Je crois mais je ne suis pas musulman pratiquant. Ce n'est que lorsque j'étais à l'école secondaire, une école catholique, que j'ai pris conscience d'un milieu islamique. On fête Noël à la maison, mais aussi la fin du Ramadan. C'était plus une chose culturelle pour mon père qu'une chose religieuse. Mais plus il vieillit, plus sa foi attire également l'attention. Par exemple, il ne boit plus d'alcool. Il n'est pas fanatique à ce sujet, mais il pense plutôt : je n'ai pas besoin de ça. Je m'inspire moi-même de différentes religions. Je vois aussi les trois religions du monde comme une extension l'une de l'autre. Le judaïsme est le plus ancien, puis le christianisme et de là l'islam est né. En fin de compte, je vois une idée de base dans ces trois croyances. Les normes et les valeurs sont également comparables. Ce que nous voyons actuellement, c'est que la foi islamique a des arêtes vives, mais c'est une expression que vous pourriez également trouver dans d'autres religions. Il l'a fait par le passé.

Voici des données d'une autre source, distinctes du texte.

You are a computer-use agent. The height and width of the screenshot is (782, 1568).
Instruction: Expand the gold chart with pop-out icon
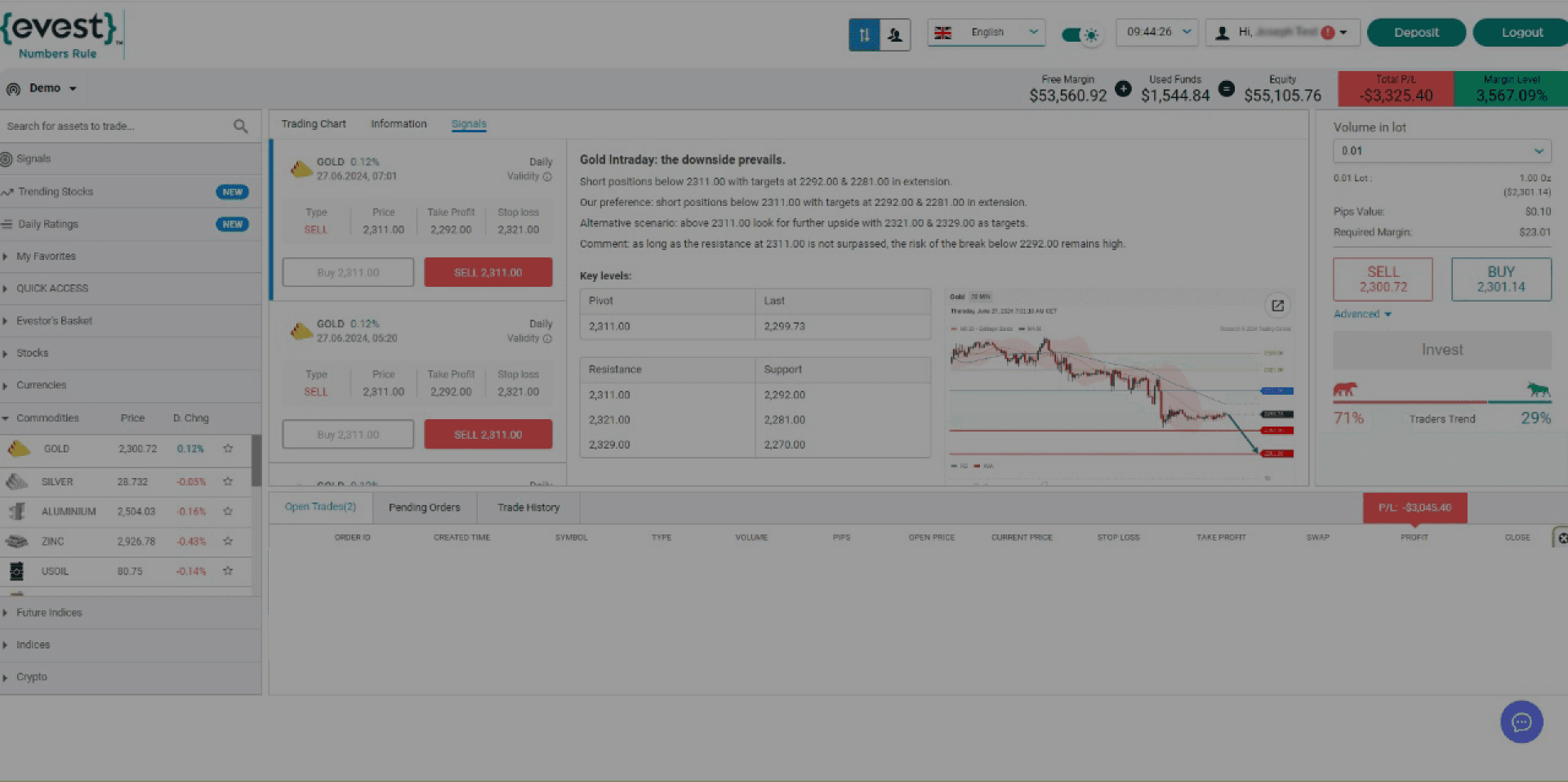coord(1277,306)
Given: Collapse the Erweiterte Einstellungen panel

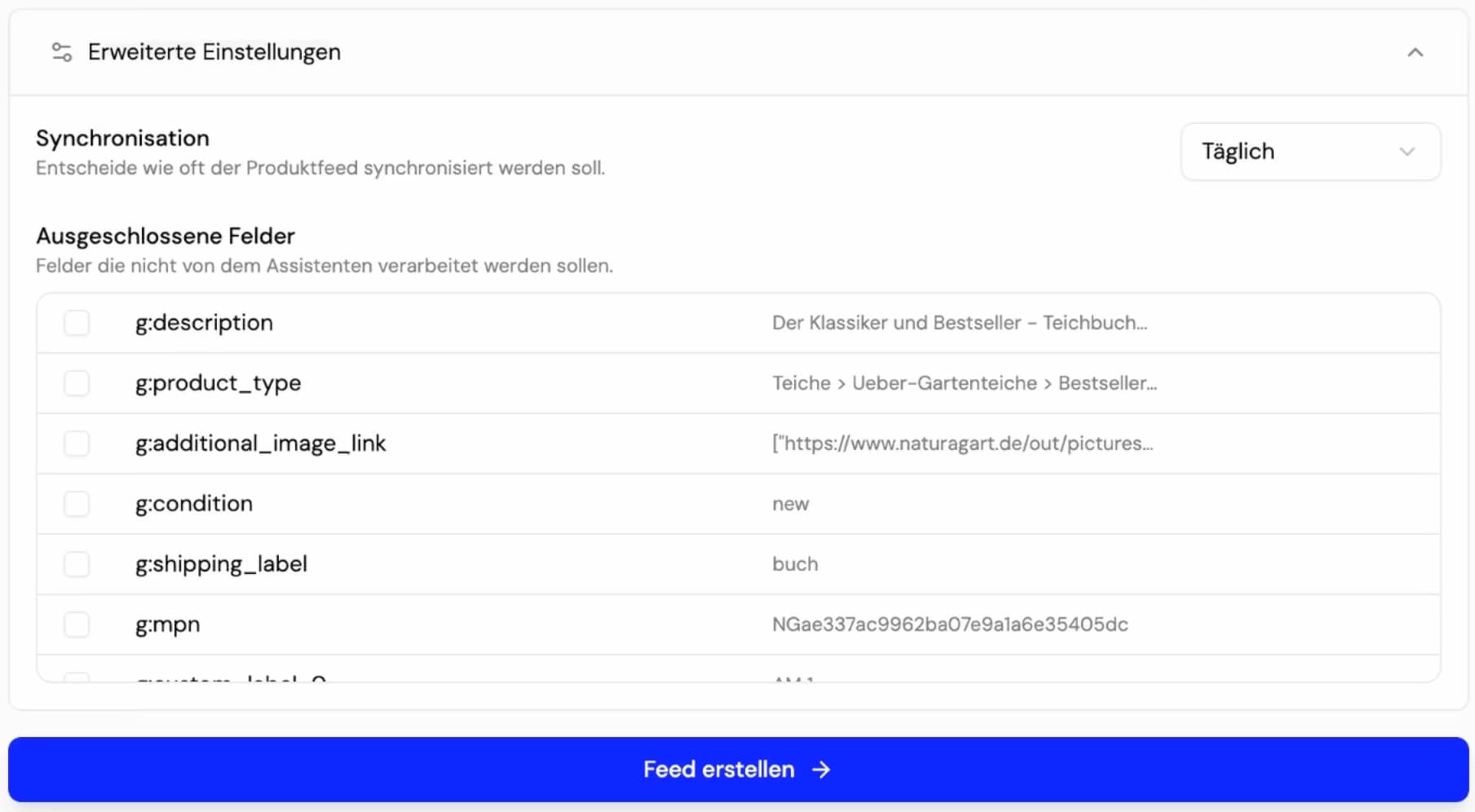Looking at the screenshot, I should 1415,52.
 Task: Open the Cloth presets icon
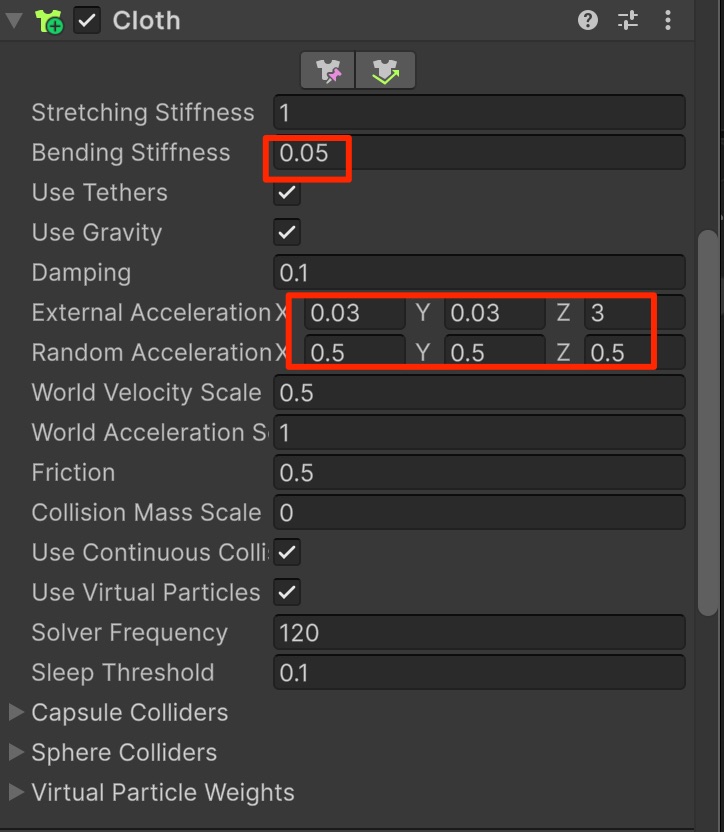coord(627,20)
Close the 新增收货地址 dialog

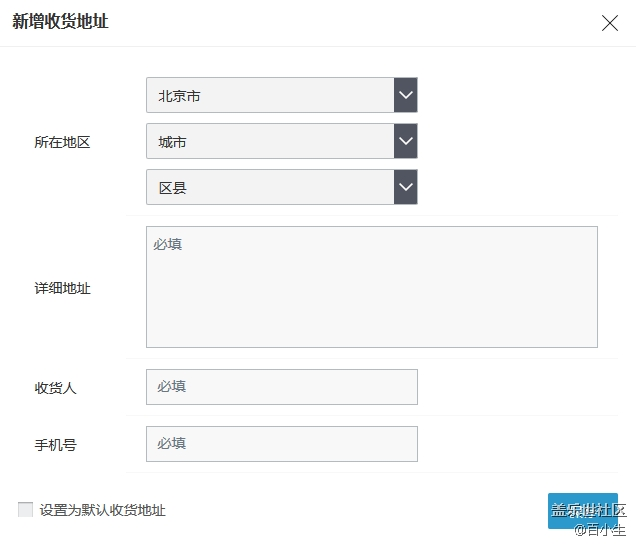tap(609, 23)
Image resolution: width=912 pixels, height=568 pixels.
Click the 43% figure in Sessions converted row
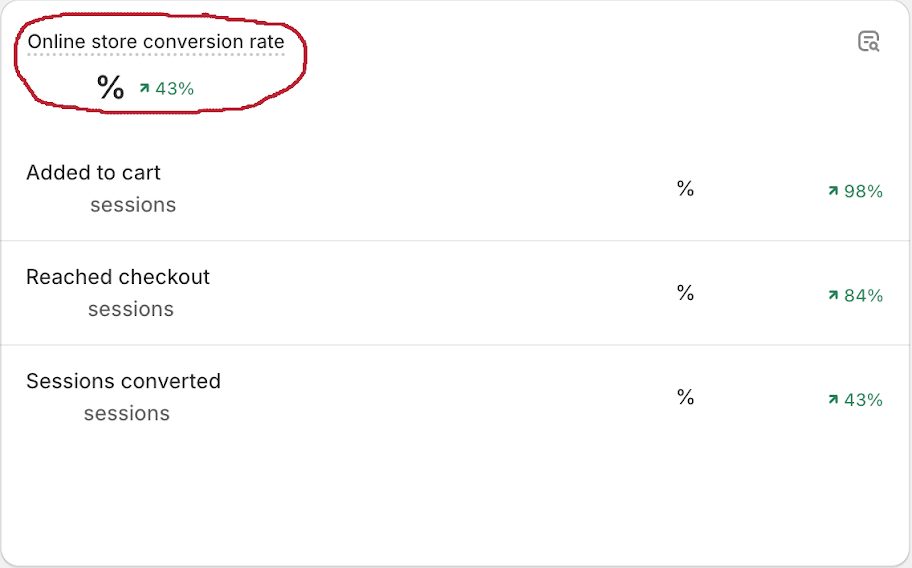(x=863, y=400)
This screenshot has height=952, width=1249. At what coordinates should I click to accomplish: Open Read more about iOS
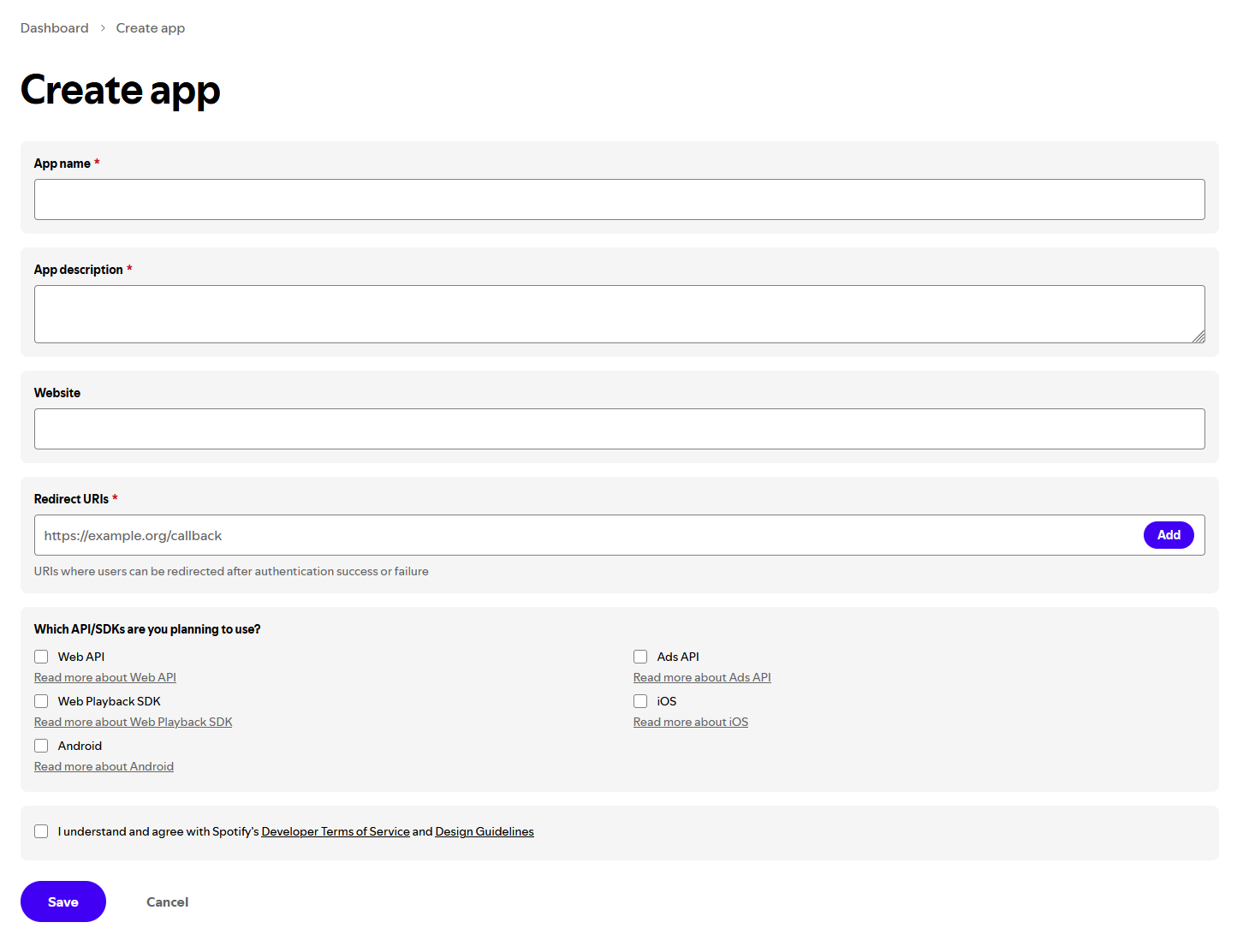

Tout ce qui s'est passé - surtout - depuis le 11 septembre m'a donné envie de voir l'histoire des deux côtés pour calmer le jeu. Avant le 11 septembre, je n'étais que néerlandais et depuis, j'ai réalisé qu'il y avait aussi quelque chose d'autre en moi. Je ne sors pas dans la rue avec ça, mais j'essaie d'expliquer les choses au sein de mon cercle d'amis. Dans cette région autour de Venlo, beaucoup de gens ont voté pour Wilders, mais je pense que cela a plus à voir avec le fait qu'il vient d'à côté, que parce que nous avons maintenant tellement de problèmes avec le problème des immigrés-autochtones. . C'est plus un sentiment chauvin.
NRC Handelsblad sur La voie du succès
« La route du succès est difficile. Une agonie parfois. Mais ça vaut le coût. Ce n'est pas le message d'un sombre livre d'entraide, mais le fil conducteur d'une collection de portraits de femmes de carrière issues de différents horizons culturels.